* YOUR ASSIGNMENT: Once you find the line with "Click JamesRies's purple J avatar" in the data below, transcribe exactly each line from there to the line with "1024x510 pixels.", inclusive, and nothing else. Drop the pictures.

[Source data]

____________

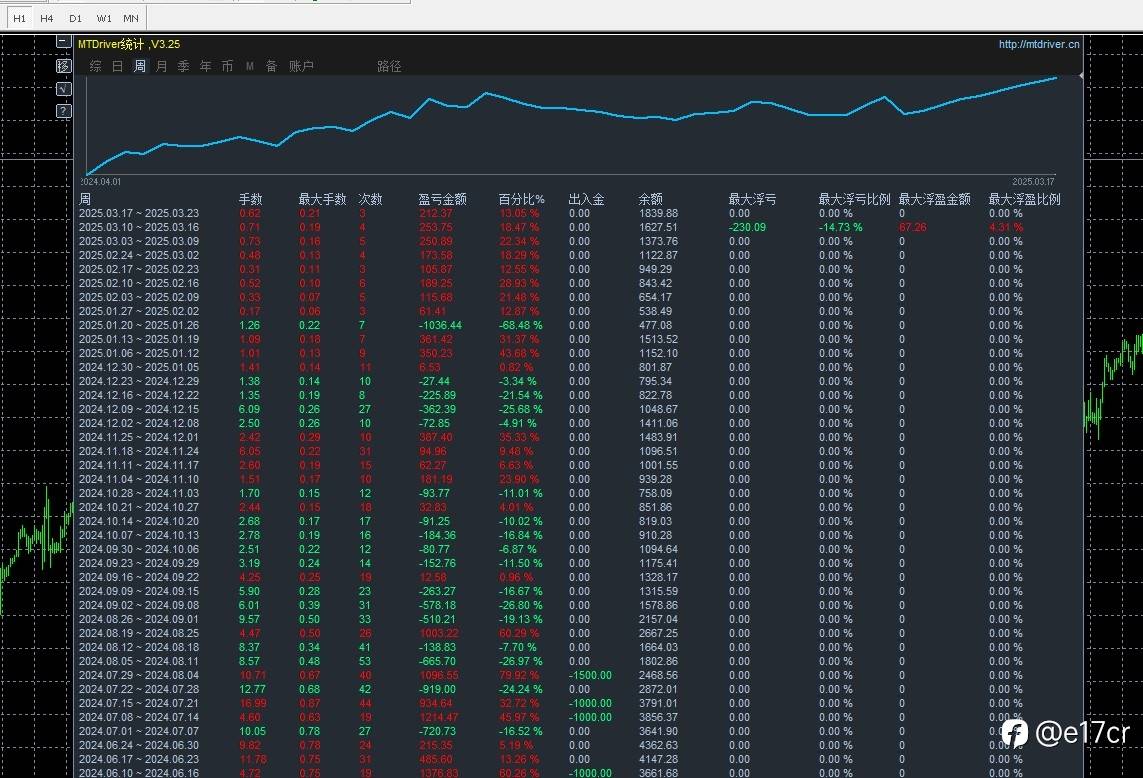Open the 年 yearly statistics tab
1143x778 pixels.
[x=206, y=66]
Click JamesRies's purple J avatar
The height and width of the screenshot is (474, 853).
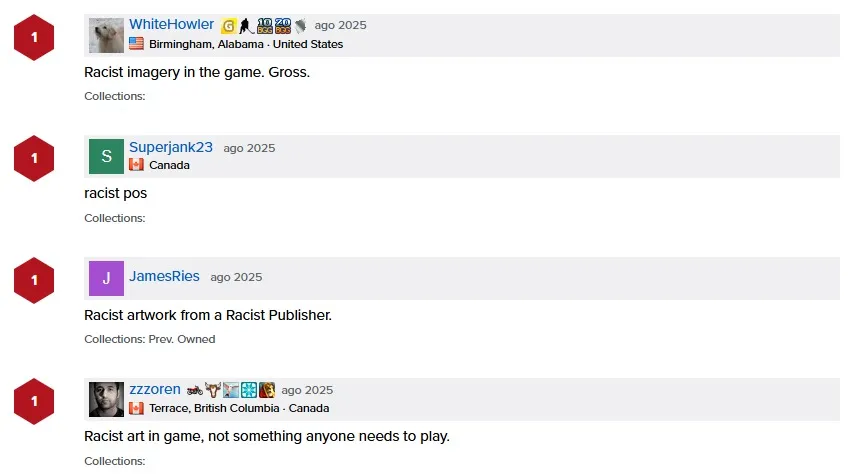[106, 278]
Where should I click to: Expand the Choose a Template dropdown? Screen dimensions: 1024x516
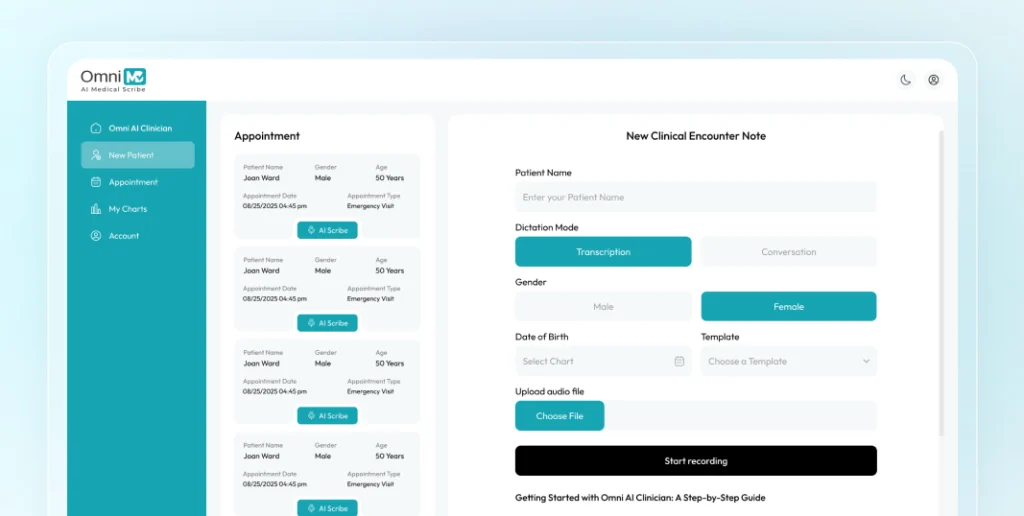[x=788, y=361]
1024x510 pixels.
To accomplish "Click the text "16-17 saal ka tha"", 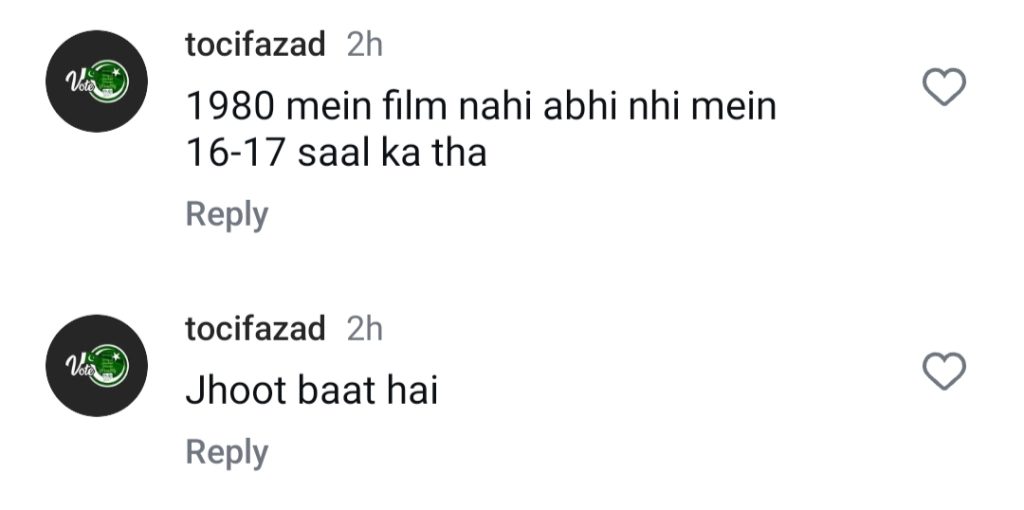I will pos(336,153).

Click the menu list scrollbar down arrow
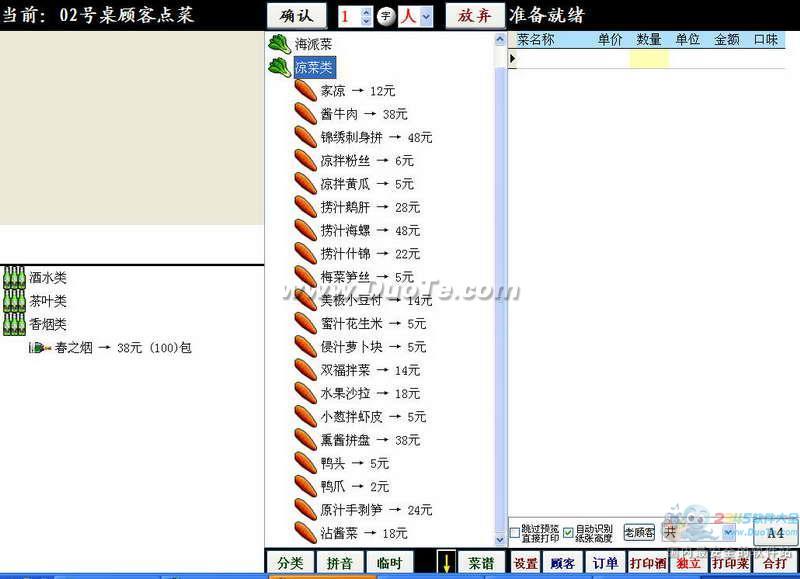pos(500,539)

____________

* RESULT BELOW:
Click JamesRies's purple J avatar
The height and width of the screenshot is (474, 853).
[106, 278]
Where should I click to: Expand the Choose a Template dropdown? Screen dimensions: 1024x516
[x=788, y=361]
1024x510 pixels.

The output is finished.